CORRADO ZUNINO
C’È UNA nuova fatica per Mariastella Gelmini, ministro dell’Istruzione, aspirante coordinatore del Pdl. La sua scuola “a premio” non parte: la sperimentazione per definire i docenti migliori delle elementari, medie e superiori del paese e premiarli con uno stipendio in più, una quattordicesima ad personam, è stata bocciata sonoramente nelle due città scelte come campione.
A Torino, in maniera plebiscitaria: su 118 scuole, per ora solo il liceo Gino Segrè, in collina, ha detto sì (era finita 15 a 15, è stato decisivo il voto favorevole del preside). A Napoli il "no" è stato altrettanto netto: in attesa dei risultati definitivi sulle 625 scuole del grande plesso, di certo si sa che fin qui hanno accettato la sperimentazione cinque istituti. La plateale rinuncia di massa alla mensilità extra mostra come il blocco docenti - al Nord e al Sud - voglia portare avanti una contestazione radicale nei confronti di una riforma articolata su tagli certi (8 miliardi in tre anni alla scuola pubblica) e innovazioni di carattere privatistico.
Il ministro ha letto i "report" dei funzionari, che hanno messo in evidenza il lavoro "contro" svolto da Cgil e Cobas, e ha deciso di spostare in avanti, al 7 febbraio, la chiusura della sperimentazione. Quindi, ha allargato la fascia di scuole da sondare alla provincia di Torino, tendenzialmente meno corazzata sul piano sindacale, e alla città di Milano, dove la Gelmini conta di trovare le dieci scuole che alla fine sceglieranno i loro prof migliori. È possibile che, viste le difficoltà a trovare i docenti da premiare, scivoli in avanti anche il pagamento del premio, previsto per la metà di maggio.

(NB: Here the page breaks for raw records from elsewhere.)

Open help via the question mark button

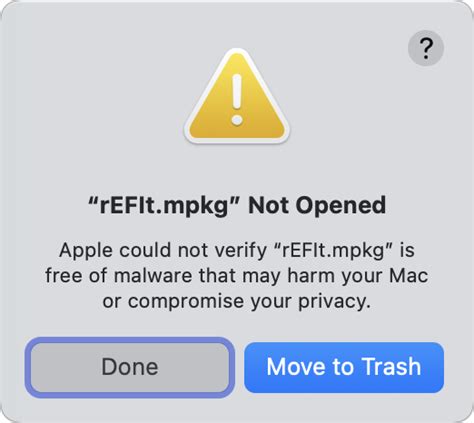[426, 48]
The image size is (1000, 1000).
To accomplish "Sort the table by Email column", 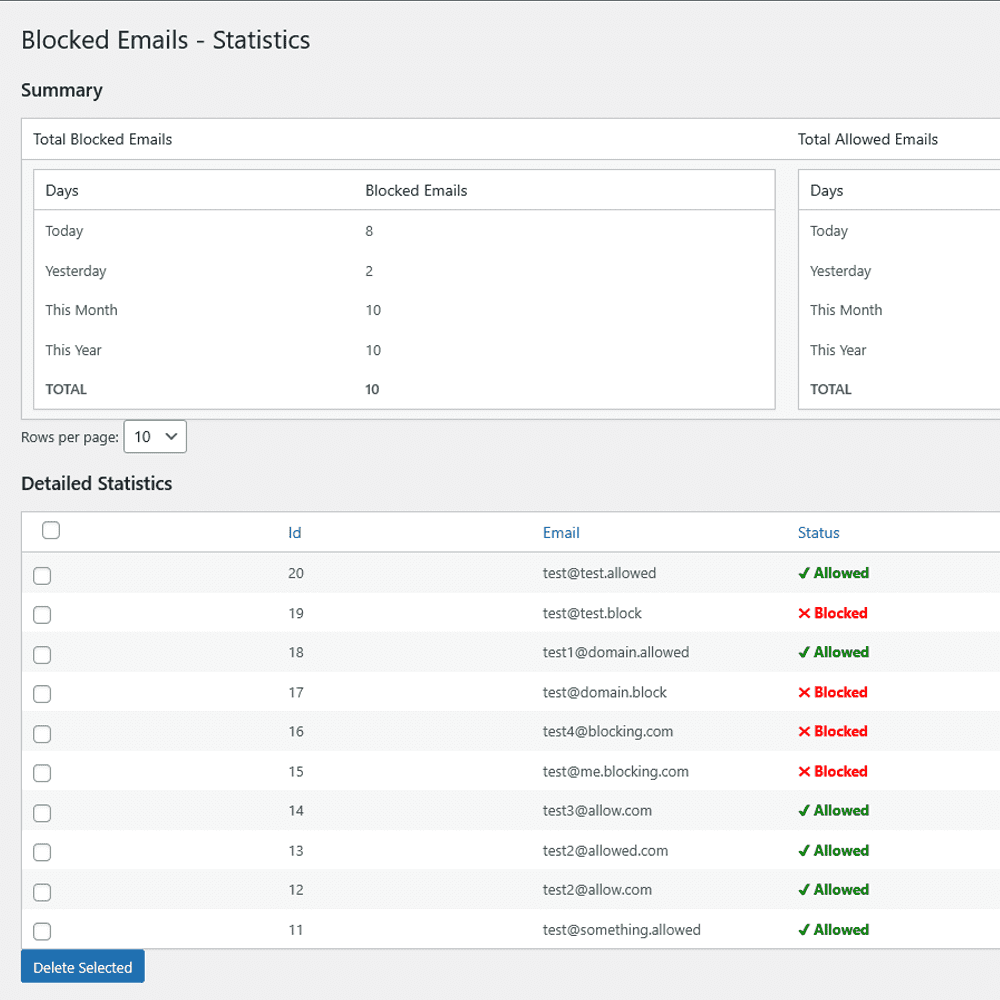I will click(x=561, y=533).
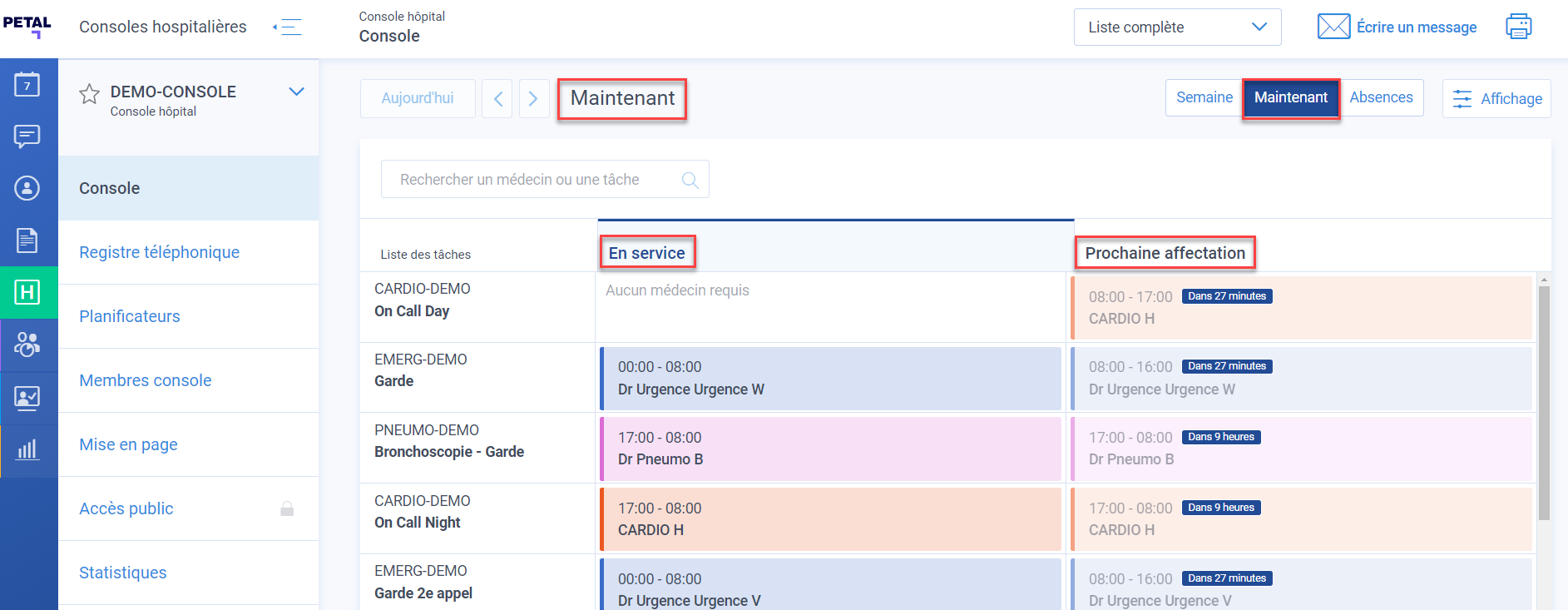
Task: Open the messaging chat bubble icon
Action: (27, 136)
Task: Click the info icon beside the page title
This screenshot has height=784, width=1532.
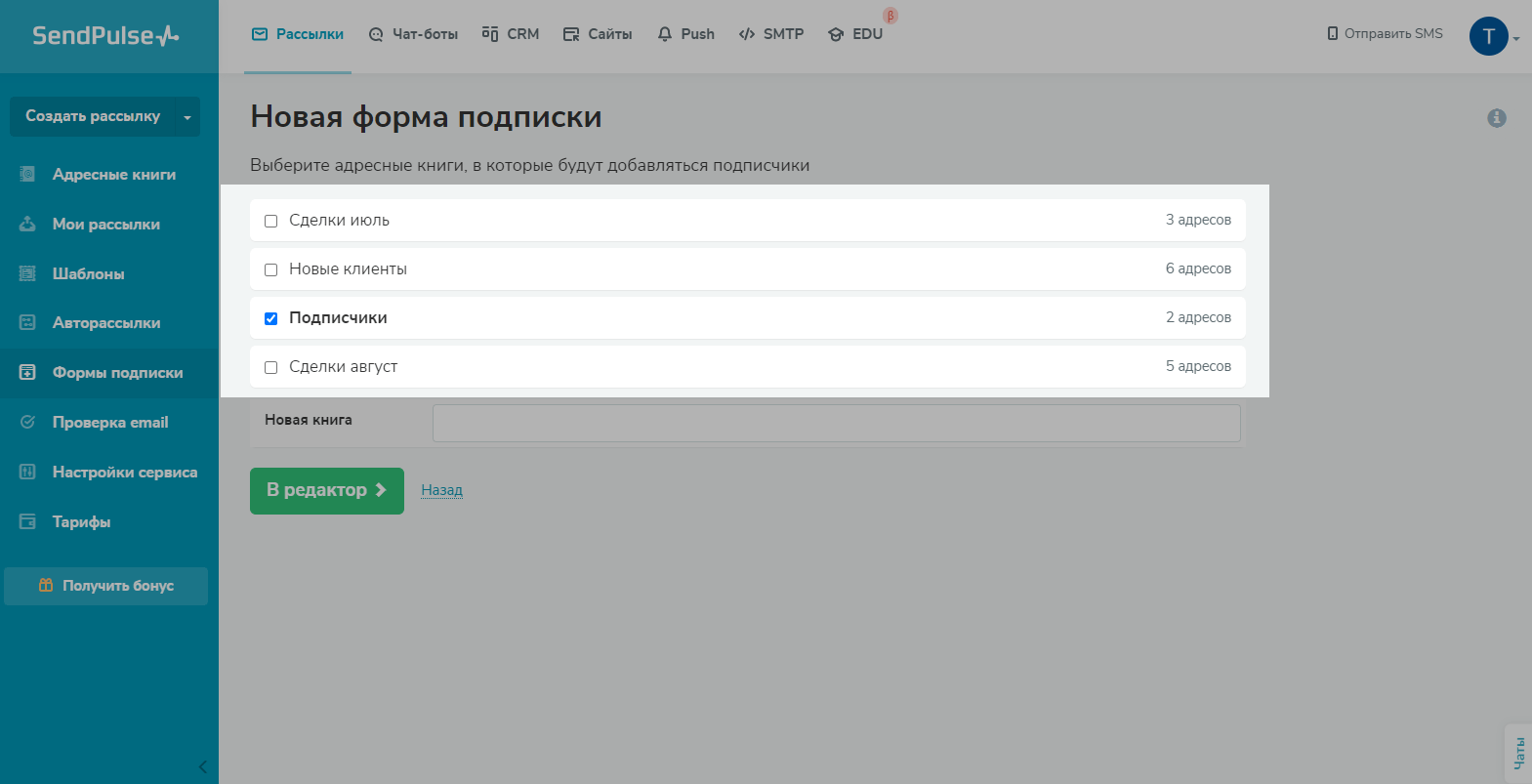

Cristina Martin, 43 anni, insegna da vent´anni e nelle ultime stagioni le è stata affidata la matematica al liceo delle scienze umane Regina Margherita, vicino alla stazione di Torino. Dice: «Non ci spaventa essere valutati, ma non vorremmo partecipare a una gara che ci mette uno contro l´altro per un riconoscimento una tantum piuttosto scarso e basato su criteri inafferrabili». Ecco, i criteri. Una delle cose più contestate è la modalità del voto: in pratica, ci si affida a un´autovalutazione. Ogni docente che si ritiene all´altezza del premio invia il curriculum vitae e compila una scheda in cui precisa le bontà della sua didattica e i risultati ottenuti. Il preside, aiutato da due insegnanti, deciderà quindi qual è l´autovalutazione migliore. «Avremmo preferito un giudizio su un percorso didattico visto negli anni», ancora la professoressa Martin, «e poi i soldi recuperati per elargire questi premi sono stati tolti ai colleghi precari. Non possiamo accettarlo. Non voglio la carotina, per dimostrarti che sono in gamba vorrei la costruzione di una carriera seria con una prospettiva di busta paga seria».
Sempre a Torino, ma in un´elementare periferica, il Circolo didattico Ferruccio Parri, insegna Caterina Di Mauro, 50 anni, ventotto dedicati alla professione. Spiega il suo "no" al premio sullo stipendio: «Negli istituti si lavora in collegialità, non si può esaltare l´individualismo. Da noi tutto il collegio si è schierato contro e c´è stato un solo astenuto. Le scuole che funzionano hanno un corpo docenti unito, conosco colleghi filogovernativi che pure hanno bocciato questa sperimentazione. Non crediamo a un insegnante più bravo di un altro, tutti ci rimbocchiamo le maniche dentro edifici con l´amianto a tetto e i bagni rotti. Il premio al docente è un´operazione raffazzonata e pubblicitaria: da una parte ti tolgono gli scatti d´anzianità e dall´altra ti premiano una volta l´anno affidandosi alla tua autostima. Il messaggio che questo governo fa passare è: gli insegnanti vanno valutati perché sono lavoratori privilegiati. E noi rispondiamo rifiutando la quattordicesima della Gelmini».